I remember an accountant friend of mine saying to me, “the numbers never lie.” So let us look at some numbers as they relate to the largest group of seniors ever – the baby boomers. And as we look at the data lets look for the story the numbers will be revealing to us – a story that may change the way we look at our ageing boomer population.
On the good old planet earth there are currently, give or take, 1.6 billion baby boomers, people born between 1946 and 1964. Now that number is way to big for me to consider so lets dumb it down to North America – hmmm 86 million still to large to grasp. So lets look at Canada, 9.6 million still large but I am beginning to be able to contemplate that size number. One step further down the boomer staircase to British Columbia and we have 916,000 baby boomers presently living here. Now that is a number I can begin to grapple with, so lets take an even closer look at BC.
916,000 baby boomers living here in British Columbia is a large number indeed and yet still somehow manageable. So, lets dig further into the data surrounding our capacity to serve these British Columbia based boomers’ needs as they age. Assuming 15% of the baby boomer generation is in need of some type of support or assistance in order to live with an acceptable quality of life that equates to 137,600 individuals. This is the demand side of the equation that begs the question, ‘what is our capacity to provide support to those in need?’
Here is some more data for you to digest, this time on the supply side. In British Columbia we have roughly 28,000 long-term care beds in 291 care homes spread throughout the province. We have 10,500 hospital beds in 206 hospitals operating in BC. We have 260 hospice beds in the province under the watchful care of 65 hospice societies.
To recap; 28,000 long-term care spots, 10,500 hospital beds and 260 hospice beds for a total of 38,760 beds to serve the needs of 137,600 potential users which of course does not include the ongoing needs of the rest of the population. We are short 100,000 spots for our ageing folks who will be in need of some level of support.
Lets step it down on more level and look at Maple Ridge, BC the city where I live – population 89,000. We have a hospital with 125 acute care beds and 145 residential care beds; a hospice with 10 beds; and 9 residential care homes with approximately 600 beds. With a third of our population being baby boomers we have roughly 29,500 elders that are living amongst us– if 15% of them need assistance we are looking at 4,425 elders. In little old Maple Ridge, BC we are short 3,545 beds!
So, no matter where we cast our attention the current system of care is not capable of handling the sheer volume of people comes towards it over the next decade and a half.
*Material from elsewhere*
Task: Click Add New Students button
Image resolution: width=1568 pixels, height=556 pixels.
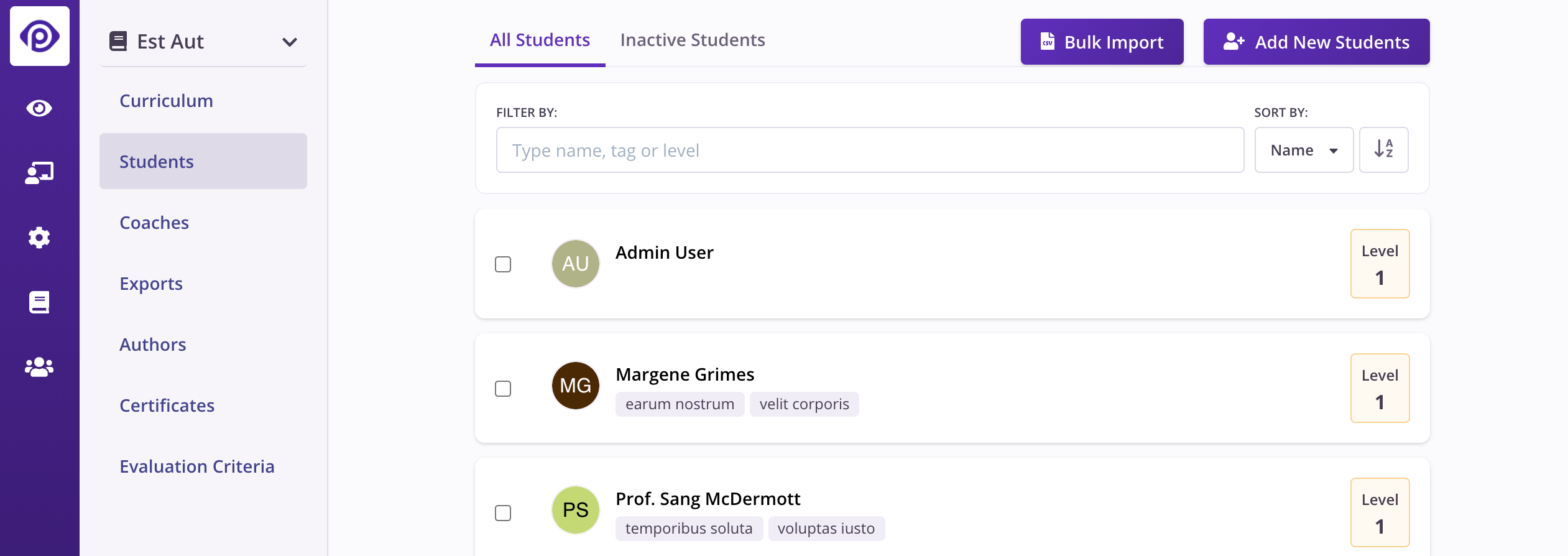Action: (1316, 42)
It begs the question – “What is there to be done?”
Time for some creativity and imagination.
“Imagine no possessions
I wonder if you can
No need for greed or hunger
A brotherhood of man.
Imagine all the people
Sharing all the world”
John Lennon & The Plastic Ono Band 1971
If we were to use our creative and compassionate hearts to visualize what a Neighborhood of Care could look like we may be surprised by what we could imagine. Here are a few ideas a friend and I came up with;
- Adopt a Long-term Care Home Program
- Community Grief Watch Program
- Youngers helping Elders Getting All Ready to Go School Program
- Death Brought Back to Community Life – Community Education Program
- SPCA Pet Visitor Program
What could a neighborhood rich in care look like? Again wondering out loud with a few colleagues we came up with these concepts;
- There might be a committee of seniors as a vital force on city council.
- There might be high school literature project focused on helping our elders tell their unique stories.
- There might be annual neighborhood block parties that focused on supporting each other in times of dying, death, and grief needs.
- There might be an elders living alone ‘checking in’ program.
- There might be end of life education and planning workshop offered quarterly at the local seniors hall.
- There might be encouragement for elders to cohabitate supported by property tax relief.
- There might be a sidewalk with an Elders Walk of Fame section.
- There might be an intergenerational community garden.
- There might be a student / elder co-habitation program.
- There might be a shopping service delivered by the local high school.
Is it possible for communities to turn their imaginings into real services and real programs?
I’ll leave that question for you to ponder.